Choosing the Right Model for Your Use Case and Hardware
LM-Kit.NET ships with a curated catalog of 60+ models that have been validated and benchmarked for compatibility. Selecting the right model depends on your task, your hardware, and the trade-off between quality and speed. This guide walks you through the decision process.

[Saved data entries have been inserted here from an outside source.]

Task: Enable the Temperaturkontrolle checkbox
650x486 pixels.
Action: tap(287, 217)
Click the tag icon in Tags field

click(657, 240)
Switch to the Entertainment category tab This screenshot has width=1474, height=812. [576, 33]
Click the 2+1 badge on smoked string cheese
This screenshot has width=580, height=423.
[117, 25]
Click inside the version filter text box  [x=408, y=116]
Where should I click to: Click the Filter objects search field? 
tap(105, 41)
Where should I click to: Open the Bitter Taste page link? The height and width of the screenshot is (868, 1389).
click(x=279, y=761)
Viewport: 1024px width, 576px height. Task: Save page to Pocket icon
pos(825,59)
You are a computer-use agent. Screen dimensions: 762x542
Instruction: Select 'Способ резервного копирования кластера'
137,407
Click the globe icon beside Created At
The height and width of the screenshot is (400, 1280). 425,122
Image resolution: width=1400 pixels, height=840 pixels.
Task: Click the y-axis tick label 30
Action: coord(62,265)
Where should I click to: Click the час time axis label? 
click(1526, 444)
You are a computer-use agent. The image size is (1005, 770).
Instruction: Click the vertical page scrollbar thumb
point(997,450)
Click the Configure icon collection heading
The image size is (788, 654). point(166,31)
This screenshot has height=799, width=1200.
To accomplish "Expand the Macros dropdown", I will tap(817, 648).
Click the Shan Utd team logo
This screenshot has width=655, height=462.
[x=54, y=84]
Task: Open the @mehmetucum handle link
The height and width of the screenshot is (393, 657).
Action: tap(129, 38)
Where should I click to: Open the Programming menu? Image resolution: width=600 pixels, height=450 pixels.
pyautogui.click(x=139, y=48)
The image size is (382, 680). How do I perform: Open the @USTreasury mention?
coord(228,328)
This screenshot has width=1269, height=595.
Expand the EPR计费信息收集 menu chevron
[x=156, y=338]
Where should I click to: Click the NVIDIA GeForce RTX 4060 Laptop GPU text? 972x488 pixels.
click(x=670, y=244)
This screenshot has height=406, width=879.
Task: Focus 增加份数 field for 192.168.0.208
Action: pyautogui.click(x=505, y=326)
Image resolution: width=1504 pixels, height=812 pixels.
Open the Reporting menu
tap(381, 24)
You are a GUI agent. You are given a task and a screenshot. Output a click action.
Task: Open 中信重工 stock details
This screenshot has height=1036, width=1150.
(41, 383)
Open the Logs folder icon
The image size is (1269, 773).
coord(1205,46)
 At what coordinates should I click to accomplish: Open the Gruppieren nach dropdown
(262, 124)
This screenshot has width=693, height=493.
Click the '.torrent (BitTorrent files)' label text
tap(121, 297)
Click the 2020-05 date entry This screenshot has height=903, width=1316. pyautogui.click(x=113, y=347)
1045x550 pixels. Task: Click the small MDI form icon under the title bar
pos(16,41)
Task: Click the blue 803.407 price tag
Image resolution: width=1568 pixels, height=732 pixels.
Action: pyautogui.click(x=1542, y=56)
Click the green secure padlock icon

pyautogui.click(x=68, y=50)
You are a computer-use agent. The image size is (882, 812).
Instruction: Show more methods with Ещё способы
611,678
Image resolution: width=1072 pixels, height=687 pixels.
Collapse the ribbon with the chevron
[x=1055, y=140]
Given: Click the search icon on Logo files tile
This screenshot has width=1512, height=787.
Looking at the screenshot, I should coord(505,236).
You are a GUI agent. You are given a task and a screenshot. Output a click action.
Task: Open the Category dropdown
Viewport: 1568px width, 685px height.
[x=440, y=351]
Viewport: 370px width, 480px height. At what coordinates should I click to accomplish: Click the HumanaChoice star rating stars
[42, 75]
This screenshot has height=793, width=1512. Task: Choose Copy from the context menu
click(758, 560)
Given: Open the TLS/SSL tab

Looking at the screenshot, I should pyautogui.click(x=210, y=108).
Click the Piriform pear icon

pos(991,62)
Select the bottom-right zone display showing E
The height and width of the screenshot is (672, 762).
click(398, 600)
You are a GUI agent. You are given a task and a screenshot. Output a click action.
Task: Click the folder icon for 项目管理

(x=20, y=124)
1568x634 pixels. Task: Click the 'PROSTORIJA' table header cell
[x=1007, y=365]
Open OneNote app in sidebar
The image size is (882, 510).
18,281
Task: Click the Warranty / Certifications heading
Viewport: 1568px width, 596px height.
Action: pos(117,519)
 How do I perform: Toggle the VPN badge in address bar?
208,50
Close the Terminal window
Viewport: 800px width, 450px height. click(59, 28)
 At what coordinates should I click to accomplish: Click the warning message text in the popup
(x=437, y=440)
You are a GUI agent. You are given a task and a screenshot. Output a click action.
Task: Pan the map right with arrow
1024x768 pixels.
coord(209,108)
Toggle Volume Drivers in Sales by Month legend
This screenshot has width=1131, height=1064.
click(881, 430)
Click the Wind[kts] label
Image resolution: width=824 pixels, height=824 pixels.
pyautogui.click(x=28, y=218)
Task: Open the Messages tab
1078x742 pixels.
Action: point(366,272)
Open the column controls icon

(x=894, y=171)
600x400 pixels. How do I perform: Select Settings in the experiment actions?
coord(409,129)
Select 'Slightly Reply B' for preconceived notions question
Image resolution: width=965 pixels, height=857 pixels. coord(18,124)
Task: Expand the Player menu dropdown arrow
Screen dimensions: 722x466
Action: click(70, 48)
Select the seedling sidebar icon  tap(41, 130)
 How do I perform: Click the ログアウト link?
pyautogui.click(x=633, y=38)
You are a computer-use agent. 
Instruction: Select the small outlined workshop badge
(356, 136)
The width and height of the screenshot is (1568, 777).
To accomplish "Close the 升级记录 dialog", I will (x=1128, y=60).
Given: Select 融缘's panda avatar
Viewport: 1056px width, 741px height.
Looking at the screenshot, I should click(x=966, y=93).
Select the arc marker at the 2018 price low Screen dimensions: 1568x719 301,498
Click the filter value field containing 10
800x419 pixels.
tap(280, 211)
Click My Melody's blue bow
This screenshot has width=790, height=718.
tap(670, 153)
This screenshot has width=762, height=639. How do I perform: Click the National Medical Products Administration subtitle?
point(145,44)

Recently added to the catalog: GPT OSS 20B (OpenAI, MoE reasoning), GLM 4.7 Flash (Z.ai, MoE coding/agentic), Falcon H1R 7B (hybrid Mamba-2 reasoning), Devstral Small 2 (agentic coding, 393K context), Qwen 3 VL 30B (MoE vision), Granite 4 Hybrid (1M context), Nemotron 3 Nano 30B (MoE, 1M context), SmolLM3 3B.
TL;DR
using LMKit.Model;
// Load a model by its catalog ID (auto-downloads if needed)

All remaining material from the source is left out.